Pro Forma Capitalization
Upon completion of the Transaction (including the Consolidation and the minimum Private Placement), approximately 97,579,554 Common Shares post-Consolidation of the resulting issuer will be issued and outstanding. It is expected that 50M Common Shares of the resulting issuer, representing 51,24% of Common Shares, will be held by founders, insiders and promoters and 45M Common Shares, representing around 46,09% of Common Shares will be held by public shareholders.
Board of Directors and Senior Management of the Resulting Issuer
The Board of Directors of the resulting issuer shall be composed of five (5) members, one (1) of which shall be appointed by the Corporation and four (4) by Disturbance. It is agreed that the President of Disturbance will be appointed Chairman of the Board and Chief executive officer of the resulting issuer.
Main Closing Conditions
The main closing conditions that must be met at the closing of the Change of Business are: (i) the approval of the Transaction, including the Consolidation and the change of name, by the Corporation’s special shareholder’s meeting; and (ii) the approval of the Transaction by the Exchange and any other applicable regulatory authorities.
Additional information will be provided in a next press release.
Completion of the transaction is subject to a number of conditions, including but not limited to, Exchange acceptance and if applicable pursuant to Exchange Requirements, majority of the minority shareholder approval. Where applicable, the transaction cannot close until the required shareholder approval is obtained. There can be no assurance that the transaction will be completed as proposed or at all.
Investors are cautioned that, except as disclosed in the management information circular or filing statement to be prepared in connection with the transaction, any information released or received with respect to the transaction may not be accurate or complete and should not be relied upon. Trading in the securities of the Corporation should be considered highly speculative.

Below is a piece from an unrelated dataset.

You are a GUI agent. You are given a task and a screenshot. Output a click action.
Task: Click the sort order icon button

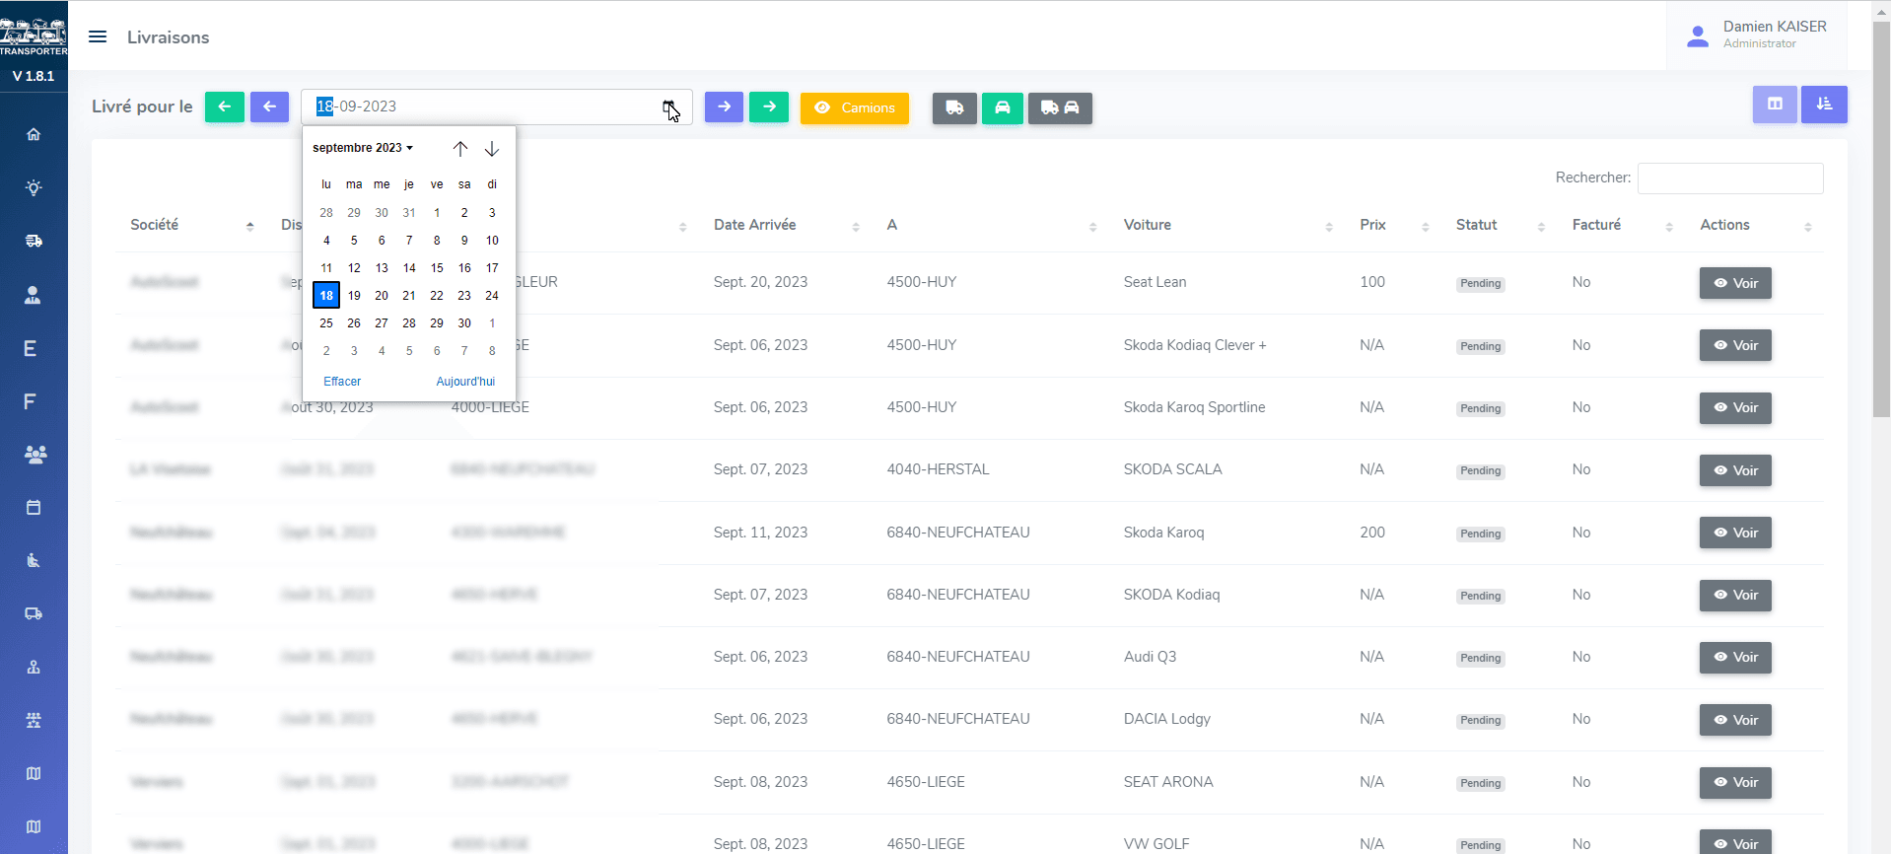click(x=1824, y=105)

The TSX Venture Exchange Inc. nor the NEX have in no way passed upon the merits of the proposed transaction and have neither approved nor disapproved the contents of this press release.
Neither the TSX Venture Exchange/NEX nor its regulation services provider (as that term is defined in the policies of the TSX Venture Exchange/NEX) accepts responsibility for the adequacy or accuracy of this news release.
For further information, please visit our website: www.explorationiledor.com.
Neither the TSX Venture Exchange nor its regulation services provider (as that term is defined in the policies of the TSX Venture Exchange) accepts responsibility for the adequacy or accuracy of this news release. Statements made in this news release that are not historical facts are “forward-looking statements” and readers are cautioned that any such statements are not guarantees of future performance, and that actual developments or results, may vary materially from those in these “forward-looking” statement.